KR20220060344A - Apparatus for determining intention of user using wearable robot of upper limb - Google Patents

Abstract

The present invention relates to an apparatus for identifying the intention of a user using a wearable robotic upper limb, which identifies the intention of a user using a wearable robotic upper limb. The apparatus comprises: a sight sensing unit for sensing the sight of a user; a wrist sensing unit for sensing a wrist movement; a hand sensing unit for sensing a hand movement; and a control unit which is connected to the sight sensing unit, the wrist sensing unit (20), and the hand sensing unit (30) and controls the wearable robotic upper limb based on the result of identifying the user intention by integrating the respective sensing results. Therefore, according to the present invention, the control unit integrates and controls the sensing results of the sight sensing unit, the wrist sensing unit, and the hand sensing unit, such that the type of sensors can be changed and a new algorithm can be applied to be used in an upper limb wearable suit, the required number of sensors and purchase costs can be reduced, and the reluctance of a wearer can be reduced.

Description

Intention detection device for upper extremity wearable robot {APPARATUS FOR DETERMINING INTENTION OF USER USING WEARABLE ROBOT OF UPPER LIMB}

The present invention relates to a device for detecting an intention of an upper extremity wearable robot, and more particularly, to an intention detecting device for an upper extremity wearable robot for detecting a user's intention of the wearable robot.
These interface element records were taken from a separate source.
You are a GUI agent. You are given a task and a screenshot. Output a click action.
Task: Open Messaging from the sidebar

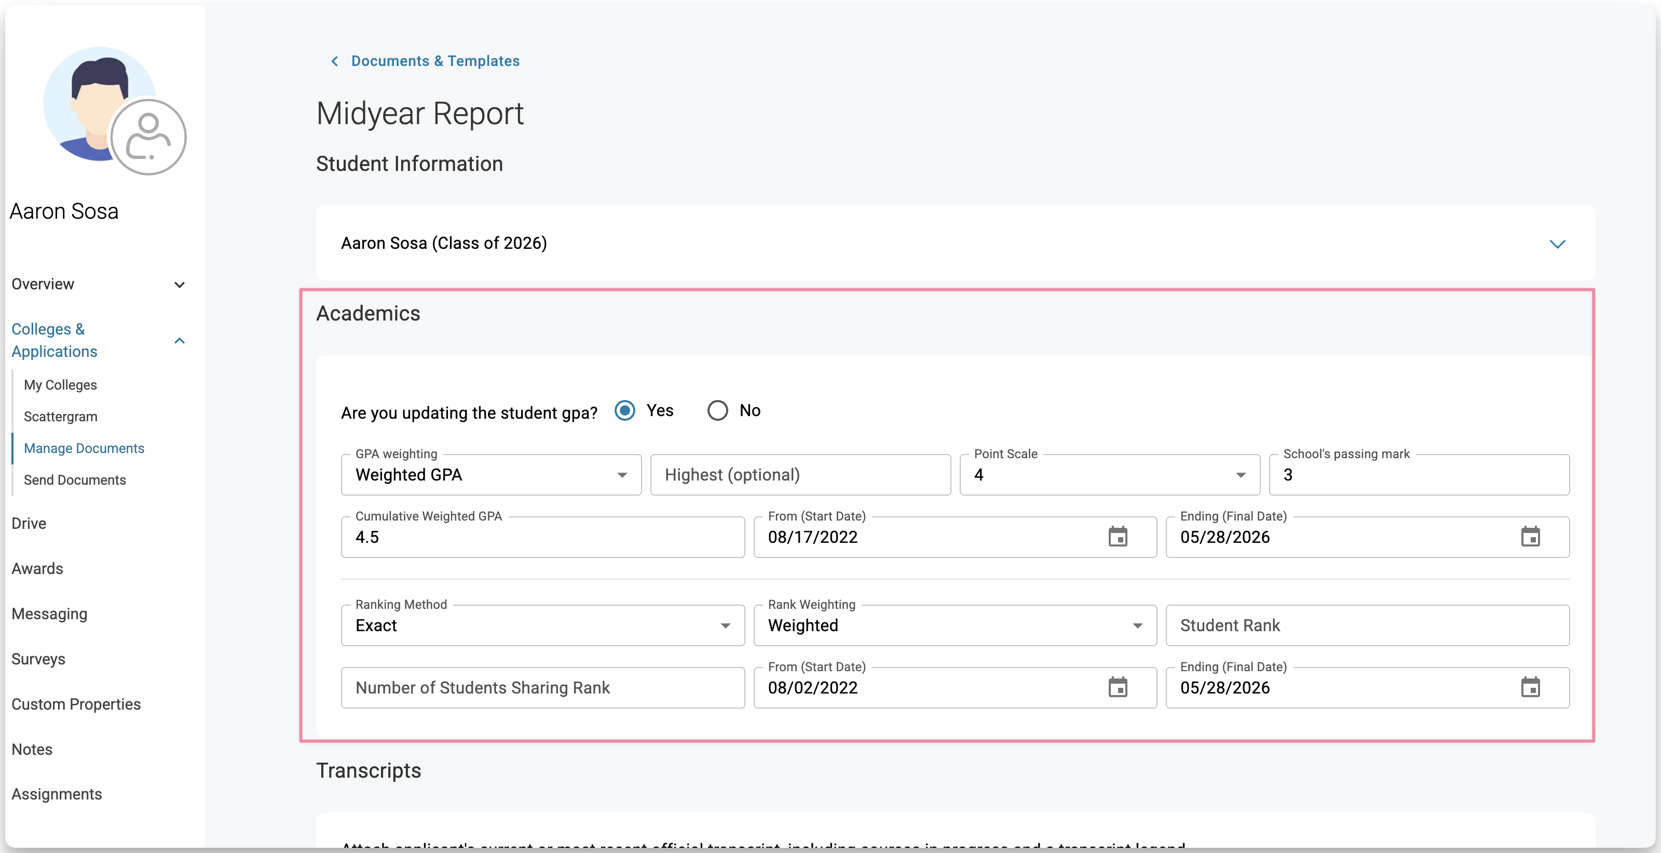coord(49,614)
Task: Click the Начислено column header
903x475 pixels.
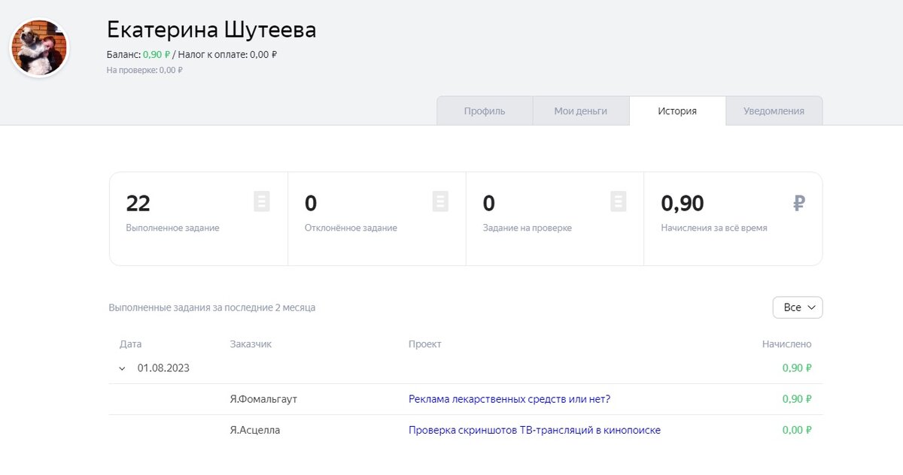Action: point(786,344)
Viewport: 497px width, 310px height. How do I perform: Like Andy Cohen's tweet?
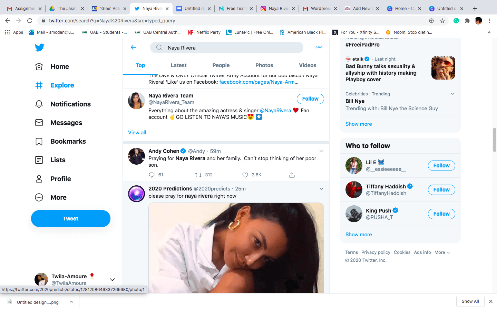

As robots are used in various fields, robots are increasingly performing tasks previously performed by humans. Various types of robots are being used to repeatedly perform tasks by replacing relatively simple and easy tasks with robots, or to perform tasks in environments where it is difficult for humans to directly input them.

As an example of this, a robot that mimics a human form is used in industrial sites in order for the robot to perform tasks originally performed by humans, such as production automation processes or rough terrain exploration. Accordingly, various methods have been tried to enable the user to control the movement of the robot similar to the human form through intuitive manipulation.

In addition, the development of wearable robots for the disabled, patients or the elderly with physical abilities that are impossible for daily living, or wearable robots for industrial or military use to enhance physical strength or physical ability is in progress.

In the case of wearable robots for the disabled, patients, or the elderly, they can be classified into a wearable robot for the paralyzed person and a wearable robot for the elderly or partially paralyzed or disabled according to the size or role of the physical ability and required assistive force. .

Conventional wearable robots are divided into defense, industrial, and welfare, and a lot of research is being done on how to understand the user's intentions (HRI: Human-Robot Interaction). In addition, the user's intention is identified through torque sensor, EMG (Electromyography) sensor, vision sensor, EEG (Electroencephalography, EEG), mechanical structure, AI, etc.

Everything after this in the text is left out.